(Dataset entries)
[Start of Attachment]

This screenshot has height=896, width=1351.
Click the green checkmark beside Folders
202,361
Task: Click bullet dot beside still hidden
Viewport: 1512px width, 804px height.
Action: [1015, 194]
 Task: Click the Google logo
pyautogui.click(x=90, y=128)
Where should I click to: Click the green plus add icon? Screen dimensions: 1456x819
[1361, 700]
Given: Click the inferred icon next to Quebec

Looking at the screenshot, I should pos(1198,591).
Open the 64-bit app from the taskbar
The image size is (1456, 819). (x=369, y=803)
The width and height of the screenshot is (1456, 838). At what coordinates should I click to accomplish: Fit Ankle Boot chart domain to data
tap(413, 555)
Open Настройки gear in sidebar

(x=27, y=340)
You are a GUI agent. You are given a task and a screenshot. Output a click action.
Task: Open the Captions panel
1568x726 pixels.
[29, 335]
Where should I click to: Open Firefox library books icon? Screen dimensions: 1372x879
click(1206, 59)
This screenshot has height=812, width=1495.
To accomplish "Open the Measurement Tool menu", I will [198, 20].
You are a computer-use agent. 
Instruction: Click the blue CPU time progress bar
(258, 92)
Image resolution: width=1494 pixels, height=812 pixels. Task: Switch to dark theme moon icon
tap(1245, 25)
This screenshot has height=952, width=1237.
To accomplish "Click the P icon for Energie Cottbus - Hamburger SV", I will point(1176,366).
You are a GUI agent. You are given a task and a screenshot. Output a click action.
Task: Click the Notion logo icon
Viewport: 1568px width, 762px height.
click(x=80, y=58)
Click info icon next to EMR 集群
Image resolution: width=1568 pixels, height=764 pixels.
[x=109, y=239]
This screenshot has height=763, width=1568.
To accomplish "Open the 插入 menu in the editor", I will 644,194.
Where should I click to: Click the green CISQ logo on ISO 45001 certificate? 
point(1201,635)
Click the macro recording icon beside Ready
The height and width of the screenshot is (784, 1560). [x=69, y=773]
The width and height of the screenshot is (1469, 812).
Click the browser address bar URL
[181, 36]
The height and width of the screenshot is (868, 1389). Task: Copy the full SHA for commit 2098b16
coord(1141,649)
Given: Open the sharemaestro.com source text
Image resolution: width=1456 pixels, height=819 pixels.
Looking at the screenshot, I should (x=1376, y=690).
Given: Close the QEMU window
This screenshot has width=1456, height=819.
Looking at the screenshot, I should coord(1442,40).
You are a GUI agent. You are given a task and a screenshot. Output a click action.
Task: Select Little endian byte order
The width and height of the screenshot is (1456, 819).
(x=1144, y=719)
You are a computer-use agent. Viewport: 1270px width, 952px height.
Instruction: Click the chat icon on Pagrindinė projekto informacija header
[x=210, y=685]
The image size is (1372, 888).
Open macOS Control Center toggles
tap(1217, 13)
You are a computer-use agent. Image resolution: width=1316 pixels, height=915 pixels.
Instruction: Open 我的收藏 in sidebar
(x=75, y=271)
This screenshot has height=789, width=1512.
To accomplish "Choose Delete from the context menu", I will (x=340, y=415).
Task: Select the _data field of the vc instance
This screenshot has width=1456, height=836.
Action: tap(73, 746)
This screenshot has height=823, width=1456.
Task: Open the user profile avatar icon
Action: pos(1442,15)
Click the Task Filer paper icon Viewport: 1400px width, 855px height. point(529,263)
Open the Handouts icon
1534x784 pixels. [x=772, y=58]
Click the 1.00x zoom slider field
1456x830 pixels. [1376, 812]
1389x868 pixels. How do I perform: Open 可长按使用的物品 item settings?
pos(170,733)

[End of Attachment]

WORK ORDER.
Whatever appears in the records must be returned exactly.

REPLY TO THE TASK.
This screenshot has height=896, width=1351.
Click the green checkmark beside Folders
202,361
Task: Click bullet dot beside still hidden
Viewport: 1512px width, 804px height.
Action: [1015, 194]
 Task: Click the Google logo
pyautogui.click(x=90, y=128)
Where should I click to: Click the green plus add icon? Screen dimensions: 1456x819
[1361, 700]
Given: Click the inferred icon next to Quebec

Looking at the screenshot, I should pos(1198,591).
Open the 64-bit app from the taskbar
The image size is (1456, 819). (x=369, y=803)
The width and height of the screenshot is (1456, 838). At what coordinates should I click to accomplish: Fit Ankle Boot chart domain to data
tap(413, 555)
Open Настройки gear in sidebar

(x=27, y=340)
You are a GUI agent. You are given a task and a screenshot. Output a click action.
Task: Open the Captions panel
1568x726 pixels.
[29, 335]
Where should I click to: Open Firefox library books icon? Screen dimensions: 1372x879
click(1206, 59)
This screenshot has height=812, width=1495.
To accomplish "Open the Measurement Tool menu", I will [198, 20].
You are a computer-use agent. 
Instruction: Click the blue CPU time progress bar
(258, 92)
Image resolution: width=1494 pixels, height=812 pixels. Task: Switch to dark theme moon icon
tap(1245, 25)
This screenshot has height=952, width=1237.
To accomplish "Click the P icon for Energie Cottbus - Hamburger SV", I will point(1176,366).
You are a GUI agent. You are given a task and a screenshot. Output a click action.
Task: Click the Notion logo icon
Viewport: 1568px width, 762px height.
click(x=80, y=58)
Click info icon next to EMR 集群
Image resolution: width=1568 pixels, height=764 pixels.
[x=109, y=239]
This screenshot has height=763, width=1568.
To accomplish "Open the 插入 menu in the editor", I will 644,194.
Where should I click to: Click the green CISQ logo on ISO 45001 certificate? 
point(1201,635)
Click the macro recording icon beside Ready
The height and width of the screenshot is (784, 1560). [x=69, y=773]
The width and height of the screenshot is (1469, 812).
Click the browser address bar URL
[181, 36]
The height and width of the screenshot is (868, 1389). Task: Copy the full SHA for commit 2098b16
coord(1141,649)
Given: Open the sharemaestro.com source text
Image resolution: width=1456 pixels, height=819 pixels.
Looking at the screenshot, I should (x=1376, y=690).
Given: Close the QEMU window
This screenshot has width=1456, height=819.
Looking at the screenshot, I should coord(1442,40).
You are a GUI agent. You are given a task and a screenshot. Output a click action.
Task: Select Little endian byte order
The width and height of the screenshot is (1456, 819).
(x=1144, y=719)
You are a computer-use agent. Viewport: 1270px width, 952px height.
Instruction: Click the chat icon on Pagrindinė projekto informacija header
[x=210, y=685]
The image size is (1372, 888).
Open macOS Control Center toggles
tap(1217, 13)
You are a computer-use agent. Image resolution: width=1316 pixels, height=915 pixels.
Instruction: Open 我的收藏 in sidebar
(x=75, y=271)
This screenshot has height=789, width=1512.
To accomplish "Choose Delete from the context menu", I will (x=340, y=415).
Task: Select the _data field of the vc instance
This screenshot has width=1456, height=836.
Action: tap(73, 746)
This screenshot has height=823, width=1456.
Task: Open the user profile avatar icon
Action: pos(1442,15)
Click the Task Filer paper icon Viewport: 1400px width, 855px height. point(529,263)
Open the Handouts icon
1534x784 pixels. [x=772, y=58]
Click the 1.00x zoom slider field
1456x830 pixels. [1376, 812]
1389x868 pixels. How do I perform: Open 可长按使用的物品 item settings?
pos(170,733)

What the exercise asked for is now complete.